Abner Eliezer Shimony (; March 10, 1928 – August 8, 2015) was an American physicist and philosopher. He specialized in quantum theory and philosophy of science. As a physicist, he concentrated on the interaction between relativity theory and quantum mechanics. He authored many works and research on complementarity in quantum entanglement as well as multiparticle quantum interferometry, both relating to quantum coherence.  He authored research articles and books on the foundations of quantum mechanics. He received the 1996 Lakatos Prize for his work in philosophy of science.

Education
Shimony was born in Columbus, Ohio.  He obtained his BA in Mathematics and Philosophy from Yale University in 1948, and an MA in Philosophy from the University of Chicago in 1950. He obtained his Ph.D. in philosophy from Yale University in 1953 under the supervision of Rudolf Carnap, and served in the U.S. Army Signal Corps from 1953 to 1955. Shimony acquired his second doctorate in physics from Princeton University in 1962 under the supervision of Eugene Wigner with a thesis titled Regression and Response in Thermodynamic Systems.

Career
After receiving his second Ph.D., Shimony interacted with both the philosophical academic world and the physics academic world. His most famous professional correspondence is with Rudolf Carnap. He taught philosophy of science at MIT from 1959 until 1968 in the school’s Department of Humanities. In 1968 he transferred to Boston University, beginning a 26-year appointment in both the physics and philosophy departments, and was Professor Emeritus there until his death in 2015. Shimony is best known for his work in developing the CHSH inequality, an empirically testable form of the Bell inequality, also known as Bell's theorem.
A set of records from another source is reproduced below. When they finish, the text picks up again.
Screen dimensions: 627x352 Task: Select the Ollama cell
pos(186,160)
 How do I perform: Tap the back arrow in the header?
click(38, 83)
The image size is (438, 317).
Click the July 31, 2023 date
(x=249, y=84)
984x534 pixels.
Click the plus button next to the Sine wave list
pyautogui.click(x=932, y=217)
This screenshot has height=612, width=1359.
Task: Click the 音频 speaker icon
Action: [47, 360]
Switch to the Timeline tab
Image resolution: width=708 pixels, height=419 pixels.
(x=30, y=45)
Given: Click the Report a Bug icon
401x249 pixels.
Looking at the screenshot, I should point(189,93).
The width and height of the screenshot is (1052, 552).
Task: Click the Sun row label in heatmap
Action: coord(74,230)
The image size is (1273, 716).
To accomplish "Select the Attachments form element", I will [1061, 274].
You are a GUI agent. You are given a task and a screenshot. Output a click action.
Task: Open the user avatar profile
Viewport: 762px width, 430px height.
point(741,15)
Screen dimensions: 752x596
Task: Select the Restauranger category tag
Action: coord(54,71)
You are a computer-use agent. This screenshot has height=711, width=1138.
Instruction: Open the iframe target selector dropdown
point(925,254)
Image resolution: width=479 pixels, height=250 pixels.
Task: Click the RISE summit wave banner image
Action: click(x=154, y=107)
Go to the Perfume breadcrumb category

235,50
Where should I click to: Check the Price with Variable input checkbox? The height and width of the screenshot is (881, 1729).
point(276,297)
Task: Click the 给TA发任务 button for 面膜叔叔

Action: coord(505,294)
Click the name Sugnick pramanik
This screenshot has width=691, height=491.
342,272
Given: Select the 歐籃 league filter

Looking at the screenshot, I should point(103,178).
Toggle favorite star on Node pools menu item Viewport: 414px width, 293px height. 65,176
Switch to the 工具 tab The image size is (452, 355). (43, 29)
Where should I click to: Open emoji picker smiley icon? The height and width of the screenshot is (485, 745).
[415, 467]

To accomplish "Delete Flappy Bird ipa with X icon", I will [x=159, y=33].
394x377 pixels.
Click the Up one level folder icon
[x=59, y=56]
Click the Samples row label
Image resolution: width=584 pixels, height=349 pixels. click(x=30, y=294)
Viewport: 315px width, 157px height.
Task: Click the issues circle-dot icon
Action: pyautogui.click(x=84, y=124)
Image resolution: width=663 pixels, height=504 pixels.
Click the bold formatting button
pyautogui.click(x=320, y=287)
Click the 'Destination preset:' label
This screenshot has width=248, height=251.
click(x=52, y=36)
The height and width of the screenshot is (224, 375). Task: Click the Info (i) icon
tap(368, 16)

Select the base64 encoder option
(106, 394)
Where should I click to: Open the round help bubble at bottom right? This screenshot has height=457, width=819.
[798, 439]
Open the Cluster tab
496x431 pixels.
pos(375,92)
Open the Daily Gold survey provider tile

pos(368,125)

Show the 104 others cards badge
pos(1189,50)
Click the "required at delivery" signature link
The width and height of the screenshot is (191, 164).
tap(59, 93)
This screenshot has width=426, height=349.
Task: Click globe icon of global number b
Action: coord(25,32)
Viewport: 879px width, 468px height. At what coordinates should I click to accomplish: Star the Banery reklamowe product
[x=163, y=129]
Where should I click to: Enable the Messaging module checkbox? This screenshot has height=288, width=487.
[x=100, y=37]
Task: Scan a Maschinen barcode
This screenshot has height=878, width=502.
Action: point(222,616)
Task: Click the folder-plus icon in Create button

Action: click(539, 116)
Since 1992, he proposed a geometric measure of quantum entanglement and, along with Gregg Jaeger and Michael Horne, discovered two novel complementarity relations involving interferometric visibility in multiparticle quantum interferometry.
 
He is also known for his inquiry into the question of the "peaceful coexistence" of quantum mechanics and special relativity.  He wrote several books and numerous research articles on the foundations of quantum mechanics and related topics.  Shimony is credited with coining the phrase "passion at a distance" to characterize the various phenomena described by quantum correlations in 1984.

In 1996 he was awarded the Lakatos Award in the philosophy of science for
the two-volume collection of papers, The Search for a Naturalistic World View, spanning his career up until 1992. He served as president of the Philosophy of Science Association from 1995 to 1996.  He died in New Haven, Connecticut, aged 87.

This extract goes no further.